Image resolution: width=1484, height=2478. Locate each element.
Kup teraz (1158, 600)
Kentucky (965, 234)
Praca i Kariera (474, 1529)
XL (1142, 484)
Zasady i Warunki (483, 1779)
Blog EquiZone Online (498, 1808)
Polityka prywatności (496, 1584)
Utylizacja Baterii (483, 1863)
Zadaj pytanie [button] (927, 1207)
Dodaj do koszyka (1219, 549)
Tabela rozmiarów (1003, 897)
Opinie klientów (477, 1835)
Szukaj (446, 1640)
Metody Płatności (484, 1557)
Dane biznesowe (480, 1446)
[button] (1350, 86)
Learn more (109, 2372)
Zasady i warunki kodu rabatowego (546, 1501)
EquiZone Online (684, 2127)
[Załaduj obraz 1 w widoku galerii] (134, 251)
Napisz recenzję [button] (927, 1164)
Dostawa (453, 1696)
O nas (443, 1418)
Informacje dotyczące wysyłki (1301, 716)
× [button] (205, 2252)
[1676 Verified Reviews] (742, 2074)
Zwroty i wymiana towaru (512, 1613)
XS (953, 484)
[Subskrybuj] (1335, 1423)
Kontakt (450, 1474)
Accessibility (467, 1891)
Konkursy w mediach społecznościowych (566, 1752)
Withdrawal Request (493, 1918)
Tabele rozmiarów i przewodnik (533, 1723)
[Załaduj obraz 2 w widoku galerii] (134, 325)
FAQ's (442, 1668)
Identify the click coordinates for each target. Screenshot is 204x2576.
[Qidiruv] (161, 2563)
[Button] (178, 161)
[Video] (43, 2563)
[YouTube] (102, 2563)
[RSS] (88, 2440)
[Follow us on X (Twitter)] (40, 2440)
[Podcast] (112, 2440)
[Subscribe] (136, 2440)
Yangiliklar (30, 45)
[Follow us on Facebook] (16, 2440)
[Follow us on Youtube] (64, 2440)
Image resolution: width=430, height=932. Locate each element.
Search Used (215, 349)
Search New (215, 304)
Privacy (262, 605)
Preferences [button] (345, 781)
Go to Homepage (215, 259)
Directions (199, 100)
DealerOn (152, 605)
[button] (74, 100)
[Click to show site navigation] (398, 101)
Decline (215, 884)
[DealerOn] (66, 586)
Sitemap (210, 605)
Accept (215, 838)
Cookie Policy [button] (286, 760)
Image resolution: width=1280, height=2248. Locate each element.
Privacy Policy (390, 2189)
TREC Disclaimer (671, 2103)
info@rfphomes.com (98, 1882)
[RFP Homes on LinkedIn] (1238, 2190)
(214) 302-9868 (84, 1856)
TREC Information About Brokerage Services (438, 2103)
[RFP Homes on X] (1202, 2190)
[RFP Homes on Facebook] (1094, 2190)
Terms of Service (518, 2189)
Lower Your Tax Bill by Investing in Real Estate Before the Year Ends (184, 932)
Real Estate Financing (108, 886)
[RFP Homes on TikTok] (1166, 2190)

### ACTIVITY
Lines of the listing above that hold the string "width" should each be copied.

### EXERCISE ANSWER
Image resolution: width=1484, height=2478. Locate each element.
Image resolution: width=430, height=932. Locate each element.
Image resolution: width=1280, height=2248. Locate each element.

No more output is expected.